What the exercise asks: Of the lines listed below, return exactly those that run from the line containing "Viewport: 601px width, 372px" through the line containing "Given: Open the", both included.

[Records supplied — start]

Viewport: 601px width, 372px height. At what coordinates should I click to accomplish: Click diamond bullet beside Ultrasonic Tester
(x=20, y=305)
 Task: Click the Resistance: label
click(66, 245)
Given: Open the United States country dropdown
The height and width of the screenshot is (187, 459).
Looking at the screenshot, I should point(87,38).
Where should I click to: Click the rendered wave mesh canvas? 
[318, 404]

[Records supplied — finish]
[Records supplied — start]

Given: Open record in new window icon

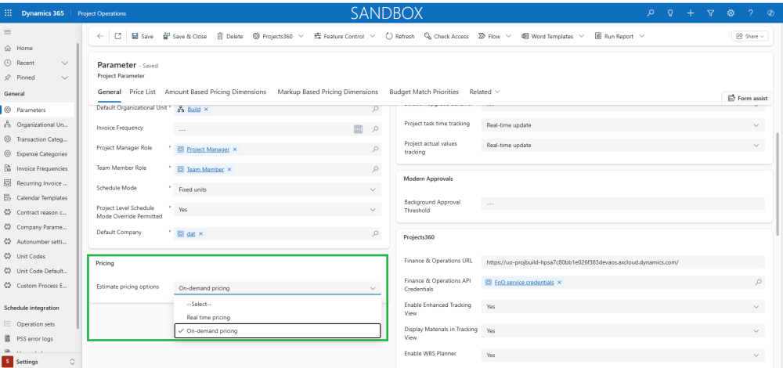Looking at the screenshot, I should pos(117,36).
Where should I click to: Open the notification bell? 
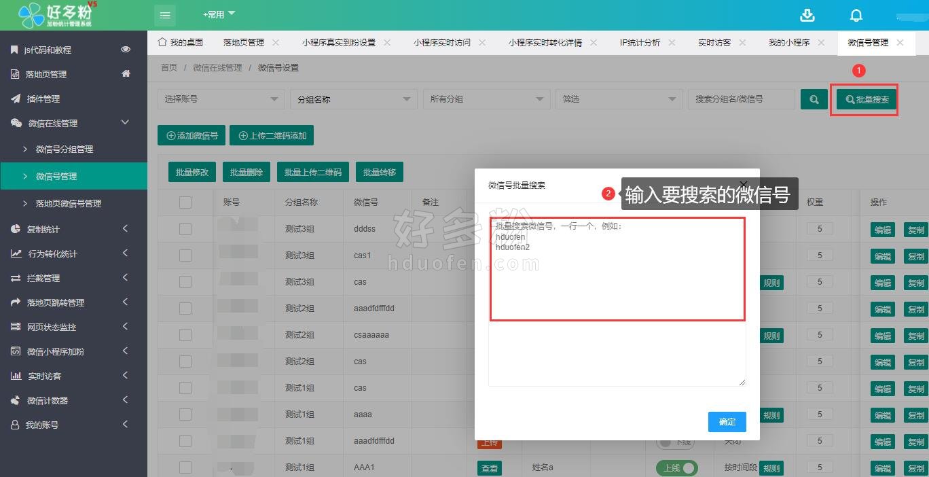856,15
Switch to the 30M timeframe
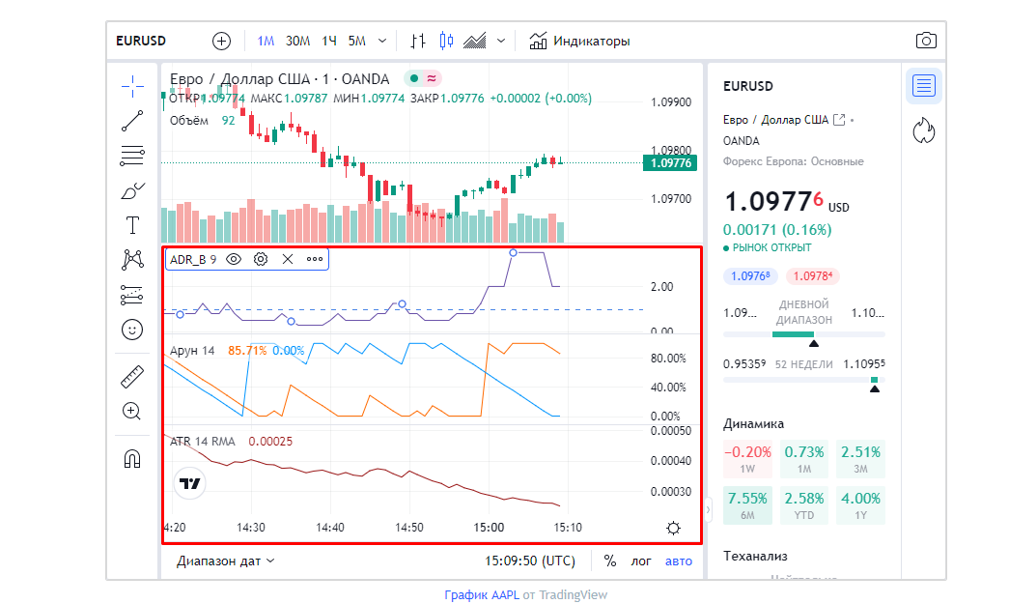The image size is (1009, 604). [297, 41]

[Records supplied — finish]
[Records supplied — start]

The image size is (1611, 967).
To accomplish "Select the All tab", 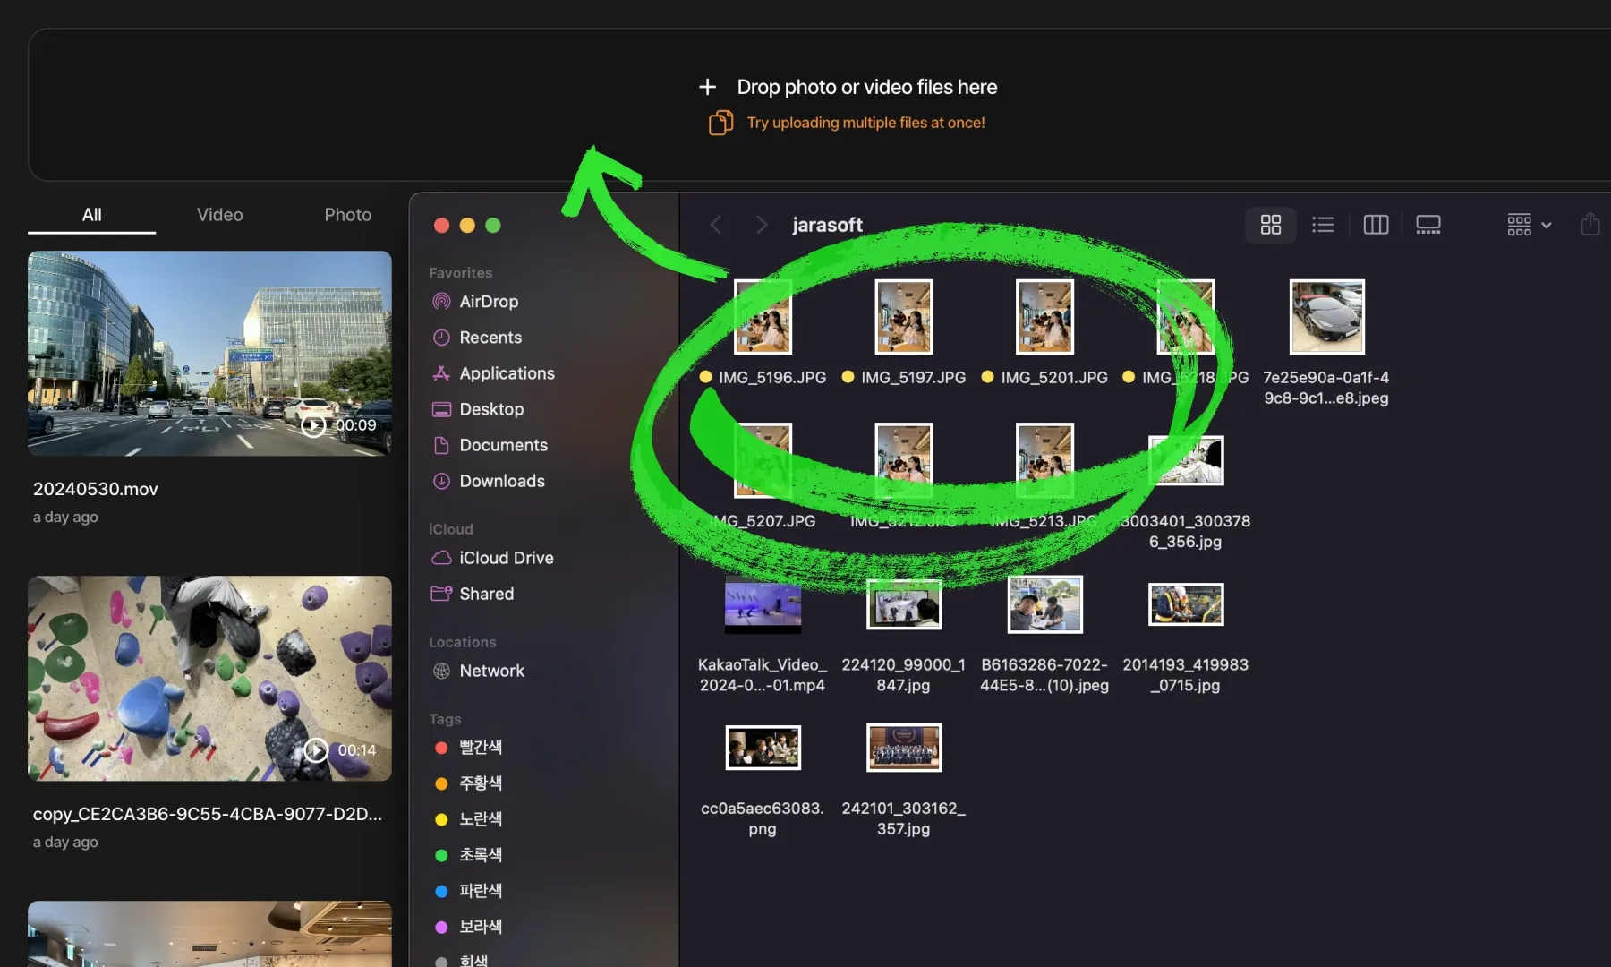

[Records supplied — finish]

Task result:
Viewport: 601px width, 372px height. At what coordinates should I click to accomplish: Click diamond bullet beside Ultrasonic Tester
(x=20, y=305)
 Task: Click the Resistance: label
click(66, 245)
Given: Open the United States country dropdown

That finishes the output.